Hace años circulaba un dicho afortunado que rezaba: “No le
digas a mi madre que soy periodista, ella vive tranquila pensando que soy
pianista en un burdel”. Hoy, vamos
a terminar de manera parecida todos los que creemos que este sistema político,
social y de convivencia que, con mucho esfuerzo, nos dimos hace varias décadas, puede ser perfectamente válido si hacemos las necesarias modificaciones para vivir en
armonía democrática pero, por favor, no se lo digas a nadie, pueden acusarte de
casta o algo peor, ya sabes: Un poco de casta, basta para que te etiqueten y
quedes marcado de por vida.
Se ha puesto de moda, entre jovenzuelos que todo lo saben, dotados
de la osadía propia de la ignorancia y viejas glorias frustradas del rojerío
rampante, poner en solfa aquella Transición que, si bien no fue tan modélica
como nos publicitaron, sirvió para
el objetivo pretendido: Dotarnos de un sistema democrático, más o menos a la
altura de los países de nuestro entorno, para lo bueno y para lo menos bueno. Debo reconocer y reconozco que, cada
vez que cualquiera de estos especímenes que, insisto, todo lo saben y de todo
pontifican, acusa de vendida a la generación que peleó por la restauración
democrática, con gran sacrificio personal por su parte, a duras penas reprimo
la tentación de estamparle la mano abierta a mi interlocutor o interlocutora de
turno, para luego informarle que eso era lo menos que te podía pasar por mirar
a los ojos a un policía de aquellos tan amables de entonces. Nunca lo haré, mi
generación respeta incluso a quienes opositan constantemente para evitarlo.
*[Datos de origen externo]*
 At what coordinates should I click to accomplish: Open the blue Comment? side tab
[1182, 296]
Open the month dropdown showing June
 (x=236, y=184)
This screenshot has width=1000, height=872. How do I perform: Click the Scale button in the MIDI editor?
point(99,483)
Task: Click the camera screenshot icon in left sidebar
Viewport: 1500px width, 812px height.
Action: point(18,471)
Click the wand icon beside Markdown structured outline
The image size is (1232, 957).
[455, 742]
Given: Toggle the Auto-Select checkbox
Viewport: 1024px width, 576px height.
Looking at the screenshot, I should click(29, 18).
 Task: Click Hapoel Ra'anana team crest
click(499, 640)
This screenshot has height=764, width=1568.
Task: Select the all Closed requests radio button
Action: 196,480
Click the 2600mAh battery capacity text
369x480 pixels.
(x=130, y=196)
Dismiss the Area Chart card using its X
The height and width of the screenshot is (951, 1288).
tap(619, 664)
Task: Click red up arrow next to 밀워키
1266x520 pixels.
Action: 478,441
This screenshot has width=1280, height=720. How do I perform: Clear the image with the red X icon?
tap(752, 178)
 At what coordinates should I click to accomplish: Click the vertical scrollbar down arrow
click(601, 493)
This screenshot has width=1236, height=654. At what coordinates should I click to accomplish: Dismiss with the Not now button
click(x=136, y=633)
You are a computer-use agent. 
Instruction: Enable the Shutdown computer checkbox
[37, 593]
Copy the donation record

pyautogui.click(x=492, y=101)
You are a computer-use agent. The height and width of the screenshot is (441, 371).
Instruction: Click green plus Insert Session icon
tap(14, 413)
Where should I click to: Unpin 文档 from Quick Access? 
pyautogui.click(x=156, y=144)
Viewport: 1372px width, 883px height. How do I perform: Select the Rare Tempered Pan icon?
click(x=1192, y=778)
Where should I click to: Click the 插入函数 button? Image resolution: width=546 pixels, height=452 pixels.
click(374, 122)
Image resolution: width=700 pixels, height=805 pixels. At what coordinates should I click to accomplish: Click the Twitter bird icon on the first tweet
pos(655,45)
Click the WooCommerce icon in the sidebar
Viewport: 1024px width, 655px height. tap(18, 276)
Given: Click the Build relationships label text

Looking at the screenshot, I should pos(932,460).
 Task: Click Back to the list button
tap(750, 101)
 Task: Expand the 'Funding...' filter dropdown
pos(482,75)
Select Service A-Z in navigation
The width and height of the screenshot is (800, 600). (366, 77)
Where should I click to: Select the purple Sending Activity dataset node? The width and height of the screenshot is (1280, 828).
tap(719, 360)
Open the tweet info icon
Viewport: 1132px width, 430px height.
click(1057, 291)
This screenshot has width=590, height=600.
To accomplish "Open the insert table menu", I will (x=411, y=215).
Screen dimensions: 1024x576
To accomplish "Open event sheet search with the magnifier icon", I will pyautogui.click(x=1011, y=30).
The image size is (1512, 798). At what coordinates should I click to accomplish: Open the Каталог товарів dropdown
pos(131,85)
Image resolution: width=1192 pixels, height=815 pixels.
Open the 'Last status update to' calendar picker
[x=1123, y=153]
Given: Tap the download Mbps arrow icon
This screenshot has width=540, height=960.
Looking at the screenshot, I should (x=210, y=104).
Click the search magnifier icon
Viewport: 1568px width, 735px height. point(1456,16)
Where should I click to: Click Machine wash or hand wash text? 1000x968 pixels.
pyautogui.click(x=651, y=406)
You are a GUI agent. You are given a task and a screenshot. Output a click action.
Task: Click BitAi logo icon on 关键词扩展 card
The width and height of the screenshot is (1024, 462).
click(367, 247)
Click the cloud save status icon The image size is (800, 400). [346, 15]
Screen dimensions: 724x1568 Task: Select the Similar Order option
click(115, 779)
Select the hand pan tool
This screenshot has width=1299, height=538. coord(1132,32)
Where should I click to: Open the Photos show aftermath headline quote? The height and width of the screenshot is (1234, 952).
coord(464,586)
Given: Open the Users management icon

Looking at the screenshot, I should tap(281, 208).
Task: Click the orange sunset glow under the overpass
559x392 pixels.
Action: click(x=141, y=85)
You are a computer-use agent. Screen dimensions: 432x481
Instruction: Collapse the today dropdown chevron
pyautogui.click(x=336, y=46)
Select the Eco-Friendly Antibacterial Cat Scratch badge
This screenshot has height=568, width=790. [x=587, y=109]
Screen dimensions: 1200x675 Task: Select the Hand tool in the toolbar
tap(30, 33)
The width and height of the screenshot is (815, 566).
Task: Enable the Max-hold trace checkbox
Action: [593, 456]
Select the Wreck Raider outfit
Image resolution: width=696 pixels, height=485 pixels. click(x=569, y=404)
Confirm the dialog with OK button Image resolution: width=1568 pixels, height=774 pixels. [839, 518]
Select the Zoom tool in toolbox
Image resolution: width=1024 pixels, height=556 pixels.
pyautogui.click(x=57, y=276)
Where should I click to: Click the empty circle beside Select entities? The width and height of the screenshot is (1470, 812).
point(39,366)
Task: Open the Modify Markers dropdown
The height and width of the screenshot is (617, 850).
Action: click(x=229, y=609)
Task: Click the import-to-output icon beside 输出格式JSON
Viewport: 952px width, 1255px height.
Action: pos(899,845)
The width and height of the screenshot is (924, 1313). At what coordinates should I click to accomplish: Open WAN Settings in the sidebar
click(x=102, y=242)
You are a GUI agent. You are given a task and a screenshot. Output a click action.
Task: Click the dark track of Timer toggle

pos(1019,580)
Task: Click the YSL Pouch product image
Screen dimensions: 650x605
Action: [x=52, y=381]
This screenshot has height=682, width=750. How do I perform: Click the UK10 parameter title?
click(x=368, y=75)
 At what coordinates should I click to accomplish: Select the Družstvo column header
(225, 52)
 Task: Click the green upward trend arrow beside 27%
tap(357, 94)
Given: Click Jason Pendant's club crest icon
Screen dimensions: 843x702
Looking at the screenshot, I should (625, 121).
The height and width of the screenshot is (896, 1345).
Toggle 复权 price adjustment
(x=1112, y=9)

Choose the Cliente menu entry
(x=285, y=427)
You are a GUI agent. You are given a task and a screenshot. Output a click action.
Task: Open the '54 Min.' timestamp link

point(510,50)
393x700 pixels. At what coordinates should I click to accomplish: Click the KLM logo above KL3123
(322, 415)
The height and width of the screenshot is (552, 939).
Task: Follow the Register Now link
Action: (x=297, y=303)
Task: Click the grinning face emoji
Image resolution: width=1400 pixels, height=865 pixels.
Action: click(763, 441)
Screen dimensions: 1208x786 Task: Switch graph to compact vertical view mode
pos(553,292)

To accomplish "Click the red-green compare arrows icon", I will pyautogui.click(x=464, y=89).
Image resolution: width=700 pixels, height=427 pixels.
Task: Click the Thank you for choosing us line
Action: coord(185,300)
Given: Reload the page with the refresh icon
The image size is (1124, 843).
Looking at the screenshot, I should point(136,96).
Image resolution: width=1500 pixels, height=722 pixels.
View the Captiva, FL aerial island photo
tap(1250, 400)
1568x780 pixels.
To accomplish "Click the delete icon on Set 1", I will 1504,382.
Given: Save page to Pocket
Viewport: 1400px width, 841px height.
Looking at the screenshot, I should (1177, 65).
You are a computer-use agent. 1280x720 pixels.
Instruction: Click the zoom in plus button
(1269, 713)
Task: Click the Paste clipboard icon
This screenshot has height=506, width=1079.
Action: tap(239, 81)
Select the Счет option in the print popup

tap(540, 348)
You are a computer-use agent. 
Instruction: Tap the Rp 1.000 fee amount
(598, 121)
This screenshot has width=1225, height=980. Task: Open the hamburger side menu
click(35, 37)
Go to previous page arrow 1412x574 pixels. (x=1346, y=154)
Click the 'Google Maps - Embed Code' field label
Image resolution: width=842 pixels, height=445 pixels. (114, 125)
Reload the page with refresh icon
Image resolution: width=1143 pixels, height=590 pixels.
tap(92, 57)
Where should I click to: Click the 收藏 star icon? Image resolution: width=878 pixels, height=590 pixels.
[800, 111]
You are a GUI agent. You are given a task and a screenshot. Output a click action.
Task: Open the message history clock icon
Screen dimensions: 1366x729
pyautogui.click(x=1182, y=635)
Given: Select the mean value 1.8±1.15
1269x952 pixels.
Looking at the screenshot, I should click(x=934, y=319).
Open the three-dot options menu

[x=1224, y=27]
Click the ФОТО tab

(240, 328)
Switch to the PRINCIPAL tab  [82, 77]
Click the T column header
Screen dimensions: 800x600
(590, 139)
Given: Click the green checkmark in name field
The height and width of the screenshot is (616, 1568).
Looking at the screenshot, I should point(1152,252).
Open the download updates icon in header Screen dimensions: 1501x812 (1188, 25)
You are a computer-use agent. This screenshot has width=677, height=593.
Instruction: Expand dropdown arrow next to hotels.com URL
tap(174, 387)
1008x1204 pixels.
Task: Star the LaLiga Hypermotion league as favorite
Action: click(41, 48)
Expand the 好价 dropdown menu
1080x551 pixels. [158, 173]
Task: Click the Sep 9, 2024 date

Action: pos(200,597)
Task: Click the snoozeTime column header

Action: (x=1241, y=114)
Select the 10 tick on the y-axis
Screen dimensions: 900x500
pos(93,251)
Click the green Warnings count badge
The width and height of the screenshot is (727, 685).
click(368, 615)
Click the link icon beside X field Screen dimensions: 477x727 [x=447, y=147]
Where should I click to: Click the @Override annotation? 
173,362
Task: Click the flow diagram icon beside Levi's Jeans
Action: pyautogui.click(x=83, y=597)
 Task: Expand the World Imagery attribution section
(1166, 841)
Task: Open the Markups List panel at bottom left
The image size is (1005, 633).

Sé que es una pose falsa, artificial, de cara a la galería y
al "qué dirá" el comisario estético de turno; eso que tan acertadamente han dado
en llamar “postureo” y que estamos hasta el gorro de soportar quienes vamos por
la vida sin doblez. También se
lleva mucho ser anti-todo, no confundir con antídoto que es exactamente lo
contrario de la toxicidad a la que me refiero. Normalmente, con ser
antifascista se podía caminar dignamente por la vida, hoy no, hoy hay que odiar
¿a quién? Qué más da, al que se ponga a tiro, a todo aquel que discrepe de mi
verdad única, auténtica e infalible; a la pública picota con él. ¿A qué? A todo
lo que ponga en peligro mis planes, tácticas, estrategias, intereses e
intenciones. Qué importa que su discrepancia sea legítima y argumentada con
razonamientos de lógica implacable, si estorba se elimina y si no hay motivos,
se inventan. ¡Faltaría más!
La denostada, traicionada, repudiada por vendedores de
crecepelo y rencorosos acomplejados, la generación que le echó toneladas de
gónadas para forjar la Transición, no estaría discutiendo si son galgos,
podencos o caniches de nuevo rico y hace ya muchos meses que tendríamos un
gobierno estable que, además, sería de izquierdas. Pero, claro, eso está mal visto
en el libro de estilo del Antisistema.
No le digas a mi madre que no soy antisistema, ella cree que
estoy en la cárcel por haber insultado a un ministro en Twitter y piensa que me
van a hacer concejal, diputado o algo.